Carolyn Johnston, venue supervisor at Kirkcaldy Galleries, points out her footballing ‘superstar’ great-grandmother in one of the photographs in the exhibition

A Cardenden footballer from the 1920s is one of the stars of a new exhibition about the women's game in Fife.

May Watson from Cardenden has been described as "one of the best lady footballers in Britain".

A tribute in a newspaper in 1951 said: “She did much in her football years to raise money for charity, and often played against men’s teams with outstanding ability.”

Curators at OnFife want to capture how the women's game developed in the early years in the Kingdom and has grown locally since.

It's asking that anyone with stories or memorabilia get in touch on localstudies.kirkcaldy@onfife.com

They say the display can be a "catalyst that helps fill knowledge gaps in the history of women's football in Fife".

It's also a special moment for Kirkcaldy Galleries supervisor Carolyn Johnston, who is May's great-grandaughter and also lives in Cardenden.

She said: “I am so pleased the story of Rutherglen Ladies is being widely told in Fife and very proud of my great granny’s role in it – she was, by all accounts, a remarkable woman.”

During the 1920s and 30s, Rutherglen Ladies had to battle just to play matches, as the English Football Association banned the game, deeming it “quite unsuitable for females”. A Scottish FA ban would follow 20 years later.

Despite that the women in Fife flourished, with teams in Lochore, Kirkcaldy, Newburgh and Freuchie. 

Before joining Rutherglen, May Watson (later Wyse) played for Bowhill Ladies. A newspaper article at the time reported: “Bowhill is one of the few villages that can boast of having a progressive female community not afraid of emulating the men … it has a go-ahead ladies' football team.”

She toured Scotland and Ireland with Rutherglen in 1925-26 and played in the Scottish Ladies’ team that defeated Dick Kerr’s revered English side, who at the time were unofficial world champions.

But May isn't the only footballer in Carolyn's family, her uncle, Willie Johnston, starred for Scotland, Rangers, West Bromwich Albion and Hearts, winning a European Cup Winners’ Cup medal in 1972.

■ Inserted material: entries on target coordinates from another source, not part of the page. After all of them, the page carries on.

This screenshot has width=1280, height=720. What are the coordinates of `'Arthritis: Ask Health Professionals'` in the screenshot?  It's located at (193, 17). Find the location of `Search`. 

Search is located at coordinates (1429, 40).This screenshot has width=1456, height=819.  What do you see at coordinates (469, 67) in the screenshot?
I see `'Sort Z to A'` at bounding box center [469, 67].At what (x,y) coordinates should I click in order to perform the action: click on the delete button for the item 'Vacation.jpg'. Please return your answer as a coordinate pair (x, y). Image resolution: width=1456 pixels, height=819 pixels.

The exhibition is based on research carried out by Dr Fiona Skillen, senior lecturer in history at Glasgow Caledonian University, and women's football historian Steve Bolton.

She said: “There’s a perception that women’s football didn’t happen in Scotland between the Victorian period and the mid-1950s. This research shows that it did. We are rewriting the history books with our discoveries.

“Rutherglen Ladies showed incredible resolve and resilience and had to overcome significant barriers just to play the game. They deserve recognition for their unique place in history.”

The exhibition traces the development of the team from its foundation in 1921 through to its disbanding in 1939. It explores the lives of the manager James H Kelly and the players themselves, whilst also telling the story of their groundbreaking tours in Scotland, England and Ireland.

It will be on display at Kirkcaldy Galleries from March 8th to 30th before moving to Dunfermline in April.